# Provided data
>>>
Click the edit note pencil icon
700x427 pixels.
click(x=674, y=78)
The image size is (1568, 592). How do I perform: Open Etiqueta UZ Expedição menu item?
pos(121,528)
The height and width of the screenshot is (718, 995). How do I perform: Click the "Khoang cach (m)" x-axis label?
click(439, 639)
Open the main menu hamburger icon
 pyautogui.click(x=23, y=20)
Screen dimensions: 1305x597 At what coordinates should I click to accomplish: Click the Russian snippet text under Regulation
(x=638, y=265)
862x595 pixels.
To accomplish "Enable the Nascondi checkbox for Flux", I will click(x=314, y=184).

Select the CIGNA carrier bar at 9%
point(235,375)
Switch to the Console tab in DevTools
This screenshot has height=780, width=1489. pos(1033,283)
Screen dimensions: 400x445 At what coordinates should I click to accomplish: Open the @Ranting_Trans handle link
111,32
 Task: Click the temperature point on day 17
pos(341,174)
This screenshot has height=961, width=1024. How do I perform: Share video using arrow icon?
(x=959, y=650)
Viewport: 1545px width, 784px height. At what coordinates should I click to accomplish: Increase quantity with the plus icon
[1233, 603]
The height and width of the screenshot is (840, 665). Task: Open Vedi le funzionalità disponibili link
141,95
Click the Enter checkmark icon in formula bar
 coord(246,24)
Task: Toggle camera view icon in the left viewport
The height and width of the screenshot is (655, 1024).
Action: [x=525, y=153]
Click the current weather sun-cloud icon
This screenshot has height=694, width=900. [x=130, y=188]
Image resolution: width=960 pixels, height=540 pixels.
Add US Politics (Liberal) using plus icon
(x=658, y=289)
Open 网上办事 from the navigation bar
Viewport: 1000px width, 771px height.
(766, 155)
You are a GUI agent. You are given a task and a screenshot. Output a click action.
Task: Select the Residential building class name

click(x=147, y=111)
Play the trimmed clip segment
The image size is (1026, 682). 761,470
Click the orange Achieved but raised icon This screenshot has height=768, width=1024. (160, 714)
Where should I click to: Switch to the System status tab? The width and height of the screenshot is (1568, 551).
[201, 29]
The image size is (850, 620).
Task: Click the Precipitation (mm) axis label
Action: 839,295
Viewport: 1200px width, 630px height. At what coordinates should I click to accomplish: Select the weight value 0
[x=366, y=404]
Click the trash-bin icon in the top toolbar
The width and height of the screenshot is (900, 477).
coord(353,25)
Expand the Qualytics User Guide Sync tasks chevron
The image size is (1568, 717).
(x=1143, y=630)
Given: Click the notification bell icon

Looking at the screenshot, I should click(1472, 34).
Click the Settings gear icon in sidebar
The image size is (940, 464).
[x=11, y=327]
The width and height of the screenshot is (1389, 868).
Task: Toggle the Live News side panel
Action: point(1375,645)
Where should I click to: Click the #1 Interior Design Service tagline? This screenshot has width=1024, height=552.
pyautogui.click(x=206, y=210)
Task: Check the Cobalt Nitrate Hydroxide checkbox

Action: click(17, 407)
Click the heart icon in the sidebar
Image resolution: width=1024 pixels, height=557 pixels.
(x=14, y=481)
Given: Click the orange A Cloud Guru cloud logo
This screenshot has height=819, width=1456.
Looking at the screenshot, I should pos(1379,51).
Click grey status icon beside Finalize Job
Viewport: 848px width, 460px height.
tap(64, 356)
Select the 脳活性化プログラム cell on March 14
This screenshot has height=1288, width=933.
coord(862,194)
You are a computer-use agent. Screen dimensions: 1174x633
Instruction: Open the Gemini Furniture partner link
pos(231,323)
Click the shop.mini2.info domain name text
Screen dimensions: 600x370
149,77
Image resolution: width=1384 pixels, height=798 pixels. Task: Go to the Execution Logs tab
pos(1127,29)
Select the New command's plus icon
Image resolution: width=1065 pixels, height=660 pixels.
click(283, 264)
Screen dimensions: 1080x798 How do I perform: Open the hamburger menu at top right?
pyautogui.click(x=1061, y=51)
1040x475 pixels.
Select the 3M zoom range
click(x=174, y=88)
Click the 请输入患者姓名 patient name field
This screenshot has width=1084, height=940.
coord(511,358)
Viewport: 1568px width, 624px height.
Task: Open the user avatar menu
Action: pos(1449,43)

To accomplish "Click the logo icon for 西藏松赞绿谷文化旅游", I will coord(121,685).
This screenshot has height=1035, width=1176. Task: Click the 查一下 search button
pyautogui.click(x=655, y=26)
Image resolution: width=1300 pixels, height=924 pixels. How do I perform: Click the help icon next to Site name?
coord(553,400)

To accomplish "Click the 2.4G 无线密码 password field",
<<<
# Prompt
The complete data is to be transcribed verbatim.

# Response to this task
Click the edit note pencil icon
700x427 pixels.
click(x=674, y=78)
The image size is (1568, 592). How do I perform: Open Etiqueta UZ Expedição menu item?
pos(121,528)
The height and width of the screenshot is (718, 995). How do I perform: Click the "Khoang cach (m)" x-axis label?
click(439, 639)
Open the main menu hamburger icon
 pyautogui.click(x=23, y=20)
Screen dimensions: 1305x597 At what coordinates should I click to accomplish: Click the Russian snippet text under Regulation
(x=638, y=265)
862x595 pixels.
To accomplish "Enable the Nascondi checkbox for Flux", I will click(x=314, y=184).

Select the CIGNA carrier bar at 9%
point(235,375)
Switch to the Console tab in DevTools
This screenshot has height=780, width=1489. pos(1033,283)
Screen dimensions: 400x445 At what coordinates should I click to accomplish: Open the @Ranting_Trans handle link
111,32
 Task: Click the temperature point on day 17
pos(341,174)
This screenshot has height=961, width=1024. How do I perform: Share video using arrow icon?
(x=959, y=650)
Viewport: 1545px width, 784px height. At what coordinates should I click to accomplish: Increase quantity with the plus icon
[1233, 603]
The height and width of the screenshot is (840, 665). Task: Open Vedi le funzionalità disponibili link
141,95
Click the Enter checkmark icon in formula bar
 coord(246,24)
Task: Toggle camera view icon in the left viewport
The height and width of the screenshot is (655, 1024).
Action: [x=525, y=153]
Click the current weather sun-cloud icon
This screenshot has height=694, width=900. [x=130, y=188]
Image resolution: width=960 pixels, height=540 pixels.
Add US Politics (Liberal) using plus icon
(x=658, y=289)
Open 网上办事 from the navigation bar
Viewport: 1000px width, 771px height.
(766, 155)
You are a GUI agent. You are given a task and a screenshot. Output a click action.
Task: Select the Residential building class name

click(x=147, y=111)
Play the trimmed clip segment
The image size is (1026, 682). 761,470
Click the orange Achieved but raised icon This screenshot has height=768, width=1024. (160, 714)
Where should I click to: Switch to the System status tab? The width and height of the screenshot is (1568, 551).
[201, 29]
The image size is (850, 620).
Task: Click the Precipitation (mm) axis label
Action: 839,295
Viewport: 1200px width, 630px height. At what coordinates should I click to accomplish: Select the weight value 0
[x=366, y=404]
Click the trash-bin icon in the top toolbar
The width and height of the screenshot is (900, 477).
coord(353,25)
Expand the Qualytics User Guide Sync tasks chevron
The image size is (1568, 717).
(x=1143, y=630)
Given: Click the notification bell icon

Looking at the screenshot, I should click(1472, 34).
Click the Settings gear icon in sidebar
The image size is (940, 464).
[x=11, y=327]
The width and height of the screenshot is (1389, 868).
Task: Toggle the Live News side panel
Action: point(1375,645)
Where should I click to: Click the #1 Interior Design Service tagline? This screenshot has width=1024, height=552.
pyautogui.click(x=206, y=210)
Task: Check the Cobalt Nitrate Hydroxide checkbox

Action: click(17, 407)
Click the heart icon in the sidebar
Image resolution: width=1024 pixels, height=557 pixels.
(x=14, y=481)
Given: Click the orange A Cloud Guru cloud logo
This screenshot has height=819, width=1456.
Looking at the screenshot, I should pos(1379,51).
Click grey status icon beside Finalize Job
Viewport: 848px width, 460px height.
tap(64, 356)
Select the 脳活性化プログラム cell on March 14
This screenshot has height=1288, width=933.
coord(862,194)
You are a computer-use agent. Screen dimensions: 1174x633
Instruction: Open the Gemini Furniture partner link
pos(231,323)
Click the shop.mini2.info domain name text
Screen dimensions: 600x370
149,77
Image resolution: width=1384 pixels, height=798 pixels. Task: Go to the Execution Logs tab
pos(1127,29)
Select the New command's plus icon
Image resolution: width=1065 pixels, height=660 pixels.
click(283, 264)
Screen dimensions: 1080x798 How do I perform: Open the hamburger menu at top right?
pyautogui.click(x=1061, y=51)
1040x475 pixels.
Select the 3M zoom range
click(x=174, y=88)
Click the 请输入患者姓名 patient name field
This screenshot has width=1084, height=940.
coord(511,358)
Viewport: 1568px width, 624px height.
Task: Open the user avatar menu
Action: pos(1449,43)

To accomplish "Click the logo icon for 西藏松赞绿谷文化旅游", I will coord(121,685).
This screenshot has height=1035, width=1176. Task: Click the 查一下 search button
pyautogui.click(x=655, y=26)
Image resolution: width=1300 pixels, height=924 pixels. How do I perform: Click the help icon next to Site name?
coord(553,400)

To accomplish "Click the 2.4G 无线密码 password field",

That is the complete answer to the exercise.